Red patients went into the ER, immediate care would make all the difference there.  Green were walking wounded, no immediate danger.  Some of them were made to wait while others were put to work, helping out.

"She can give blood but that's all, correct?"

"Yes sir, type O, one liter a minute." Renolds answered, not slowing the pace of her fingers over her phone's screen as she spoke.  "I've got the rest of the ambulance services back online.  They'll be sending everyone our way.  First arrival will be in less than five minutes."

"Good work.  How'd you manage that?"  Two more greens and a yellow.  The last would definitely need intervention but he could wait.

She grinned.  "I contacted my provider and pointed out that if he could give emergency services free support during the crisis, he'd be a lock as their new standard carrier."

He couldn't help grinning himself.  "Nice."  Woops.  The orderly he'd just handed a black tag patient over to looked horrified.  Black meant no hope.  They'd be made comfortable but that was it.  Wasting any further resources at a time like this could mean the death of someone savable.  "Any further word from the Citadel?"

She paused to confirm before answering.  "Healer support is due in less than ten, sir."

"Did they say who?"  He sent two MAs to restrain a yellow patient.  The man had a broken femur and if he kept thrashing like that he'd pull the leg loose from its improvised traction.  It could easily get him a black tag if the bone severed the femoral.

"I don't recognize the names.  Aid Station, Retcon and a security detail."

He froze as she read off the names.  It was more dignified than the dance of joy he wanted to do.

"Take over here." he ordered, ignoring the fact that an intern should never be trusted with triage on this scale.  She didn't bat an eye, even when he turned and ran into the ER.

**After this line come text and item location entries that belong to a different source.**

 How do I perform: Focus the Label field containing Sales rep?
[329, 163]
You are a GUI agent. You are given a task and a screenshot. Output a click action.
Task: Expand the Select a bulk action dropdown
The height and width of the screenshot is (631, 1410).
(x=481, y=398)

The area was crammed with as many patients as he could manage, red along the walls and black in the primary sections.

"Keep them breathing," he ordered, "nothing else matters right now.  As long as their hearts are beating they'll still have a chance!"  Despite the urgency of his words, his hands were steady as he worked the bag, pushing air into the lungs of a man who had more blood outside his body than in.

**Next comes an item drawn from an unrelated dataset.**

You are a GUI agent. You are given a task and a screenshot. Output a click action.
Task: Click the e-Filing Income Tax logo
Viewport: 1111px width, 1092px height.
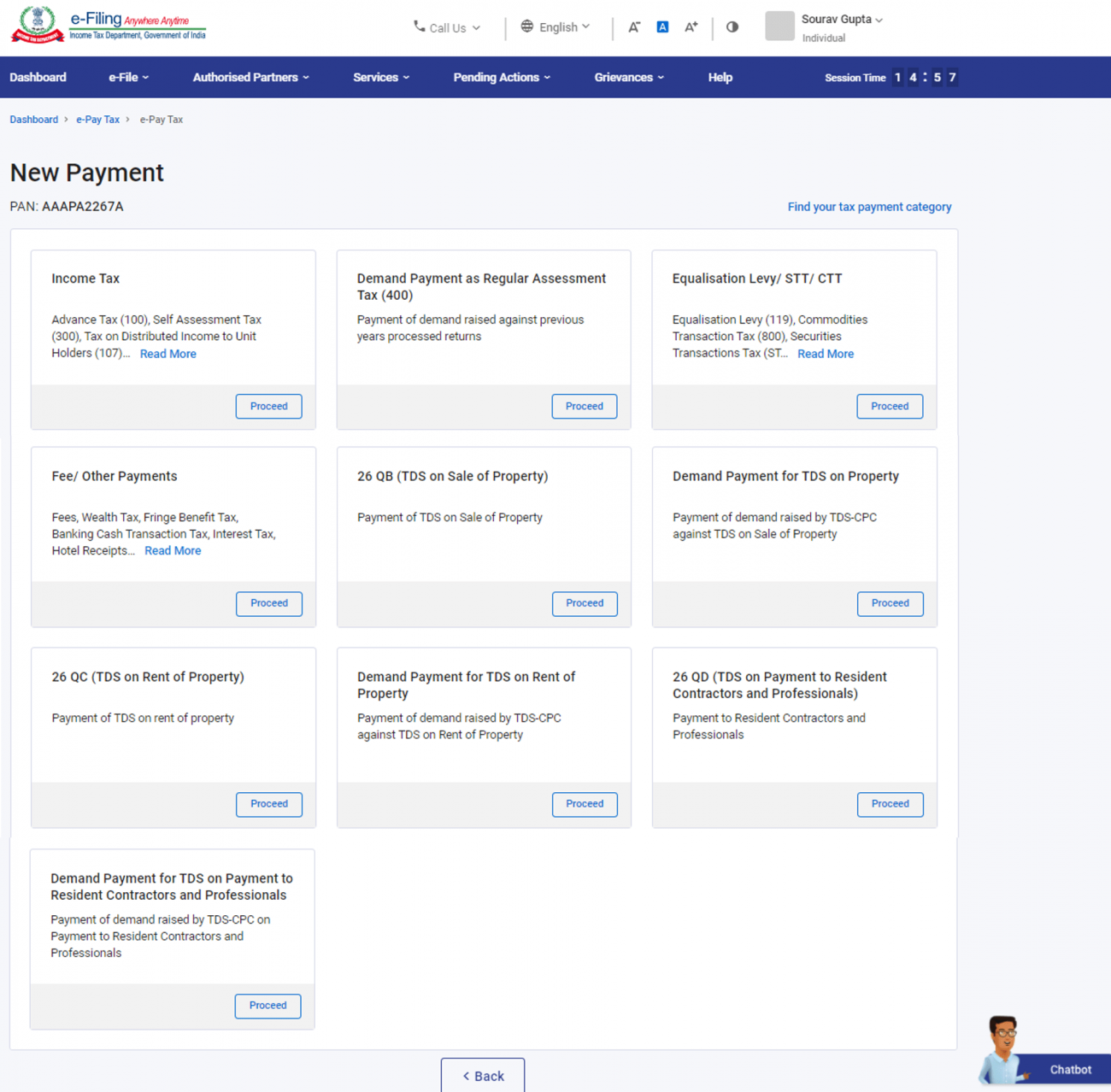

A bright scarlet light washed over everything, clinging to himself and everyone else in the room, everyone with that precious heartbeat.  At the same moment, he felt a familiar flow of energy.  He was a little less tired than he should be, a little more alert.  He ignored the shocked looks around him as he let go of the bag and did that dance of joy he'd been holding in.  He only let it last for a moment, but it was a good moment nonetheless.

"All you have to worry about is patching the worst damage.  As long as Stanton Aid is in the room, every one of our patients will get a little stronger by the second.  Don't be afraid to take risks.  Retcon can reset anyone's body so they're in the same shape they're in now.  Once you have a patient stable, sing out.  She'll flash your patient so she can reset them to the same state if something else goes wrong."

Greg watched the looks of awe spread.  It was easy to tell who'd worked with the pair before, they were the ones who just did as he'd told them without having to be reassured.  There was no such thing as a black tag with those two.

They'd had to open the patient's ribcage and go in with far less finesse than heart surgery normally involved.  Now... now it was fixing itself as he watched.  All they were doing was clamping the damaged arteries and veins in place.  That was enough.  They used the same process, just holding body parts in the right location until the damage repaired itself, as they closed.